Top of Task material
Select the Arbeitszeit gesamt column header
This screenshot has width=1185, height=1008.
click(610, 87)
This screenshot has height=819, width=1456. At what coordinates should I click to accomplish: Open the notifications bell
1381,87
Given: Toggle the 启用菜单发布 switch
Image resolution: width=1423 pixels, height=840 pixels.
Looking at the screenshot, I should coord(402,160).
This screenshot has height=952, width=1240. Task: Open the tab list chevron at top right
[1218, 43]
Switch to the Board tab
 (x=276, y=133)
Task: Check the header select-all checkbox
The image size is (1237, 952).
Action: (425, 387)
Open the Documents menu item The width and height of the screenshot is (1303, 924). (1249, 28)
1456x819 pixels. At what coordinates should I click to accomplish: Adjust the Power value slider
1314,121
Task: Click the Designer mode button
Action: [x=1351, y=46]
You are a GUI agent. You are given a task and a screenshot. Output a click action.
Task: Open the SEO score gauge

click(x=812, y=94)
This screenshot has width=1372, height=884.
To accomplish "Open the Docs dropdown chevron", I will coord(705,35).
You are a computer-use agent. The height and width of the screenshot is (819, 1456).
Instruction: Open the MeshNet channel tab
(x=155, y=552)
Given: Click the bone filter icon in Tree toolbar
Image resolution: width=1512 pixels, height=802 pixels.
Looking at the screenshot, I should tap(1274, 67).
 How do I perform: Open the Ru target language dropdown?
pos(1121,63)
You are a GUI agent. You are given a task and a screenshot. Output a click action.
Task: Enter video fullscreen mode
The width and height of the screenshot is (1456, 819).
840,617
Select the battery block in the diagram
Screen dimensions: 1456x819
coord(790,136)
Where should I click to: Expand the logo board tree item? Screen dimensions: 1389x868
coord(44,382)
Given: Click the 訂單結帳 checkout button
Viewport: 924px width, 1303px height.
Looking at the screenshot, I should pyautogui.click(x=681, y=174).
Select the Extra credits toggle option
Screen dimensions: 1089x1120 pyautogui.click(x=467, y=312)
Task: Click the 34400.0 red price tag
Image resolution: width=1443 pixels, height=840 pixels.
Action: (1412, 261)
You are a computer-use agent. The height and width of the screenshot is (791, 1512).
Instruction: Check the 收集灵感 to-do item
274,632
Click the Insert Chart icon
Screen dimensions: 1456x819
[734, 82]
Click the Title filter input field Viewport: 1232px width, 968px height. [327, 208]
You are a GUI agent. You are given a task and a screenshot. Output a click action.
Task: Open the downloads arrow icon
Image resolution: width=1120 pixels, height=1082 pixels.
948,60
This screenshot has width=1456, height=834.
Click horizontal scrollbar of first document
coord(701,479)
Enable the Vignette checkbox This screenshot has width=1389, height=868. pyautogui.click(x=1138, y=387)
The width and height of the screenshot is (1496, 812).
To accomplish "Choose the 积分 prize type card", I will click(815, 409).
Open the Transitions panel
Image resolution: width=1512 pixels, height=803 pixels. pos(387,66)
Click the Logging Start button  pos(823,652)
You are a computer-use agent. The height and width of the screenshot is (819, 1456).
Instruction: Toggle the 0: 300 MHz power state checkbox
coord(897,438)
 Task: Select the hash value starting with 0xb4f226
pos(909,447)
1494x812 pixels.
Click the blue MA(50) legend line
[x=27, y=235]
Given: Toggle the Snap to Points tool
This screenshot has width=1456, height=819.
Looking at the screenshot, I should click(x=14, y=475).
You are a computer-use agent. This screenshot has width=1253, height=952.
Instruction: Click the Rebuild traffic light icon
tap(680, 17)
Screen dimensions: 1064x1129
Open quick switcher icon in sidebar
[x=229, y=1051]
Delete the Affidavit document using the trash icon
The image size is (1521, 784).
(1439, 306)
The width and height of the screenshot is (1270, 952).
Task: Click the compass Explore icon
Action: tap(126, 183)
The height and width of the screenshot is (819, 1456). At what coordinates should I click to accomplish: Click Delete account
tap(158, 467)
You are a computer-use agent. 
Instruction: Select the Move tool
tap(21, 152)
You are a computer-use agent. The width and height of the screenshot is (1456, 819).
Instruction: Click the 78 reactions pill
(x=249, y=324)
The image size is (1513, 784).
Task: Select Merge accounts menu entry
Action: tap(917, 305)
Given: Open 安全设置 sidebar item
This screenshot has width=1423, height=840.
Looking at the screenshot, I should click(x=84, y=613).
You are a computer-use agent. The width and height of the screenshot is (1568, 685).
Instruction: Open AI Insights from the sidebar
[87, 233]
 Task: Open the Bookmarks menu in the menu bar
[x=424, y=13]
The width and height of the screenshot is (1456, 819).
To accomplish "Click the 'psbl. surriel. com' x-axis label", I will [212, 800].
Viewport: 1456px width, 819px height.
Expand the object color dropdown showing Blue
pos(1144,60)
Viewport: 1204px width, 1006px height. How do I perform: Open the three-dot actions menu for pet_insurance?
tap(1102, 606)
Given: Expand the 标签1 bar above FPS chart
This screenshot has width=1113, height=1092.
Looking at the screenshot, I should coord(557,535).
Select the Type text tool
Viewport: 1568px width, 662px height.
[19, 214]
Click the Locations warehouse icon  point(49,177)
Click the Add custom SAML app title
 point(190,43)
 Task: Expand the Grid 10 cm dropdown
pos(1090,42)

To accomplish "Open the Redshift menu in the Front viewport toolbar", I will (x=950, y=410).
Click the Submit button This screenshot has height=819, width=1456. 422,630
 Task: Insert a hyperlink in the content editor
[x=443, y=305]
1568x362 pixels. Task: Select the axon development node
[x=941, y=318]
Bottom of Task material
In the entries above, please find the line with "This screenshot has height=952, width=1240." and the line with "This screenshot has width=1372, height=884.", then write out exactly those two lines and every line between them, and nothing more.

This screenshot has height=952, width=1240. Task: Open the tab list chevron at top right
[1218, 43]
Switch to the Board tab
 (x=276, y=133)
Task: Check the header select-all checkbox
The image size is (1237, 952).
Action: (425, 387)
Open the Documents menu item The width and height of the screenshot is (1303, 924). (1249, 28)
1456x819 pixels. At what coordinates should I click to accomplish: Adjust the Power value slider
1314,121
Task: Click the Designer mode button
Action: [x=1351, y=46]
You are a GUI agent. You are given a task and a screenshot. Output a click action.
Task: Open the SEO score gauge

click(x=812, y=94)
This screenshot has width=1372, height=884.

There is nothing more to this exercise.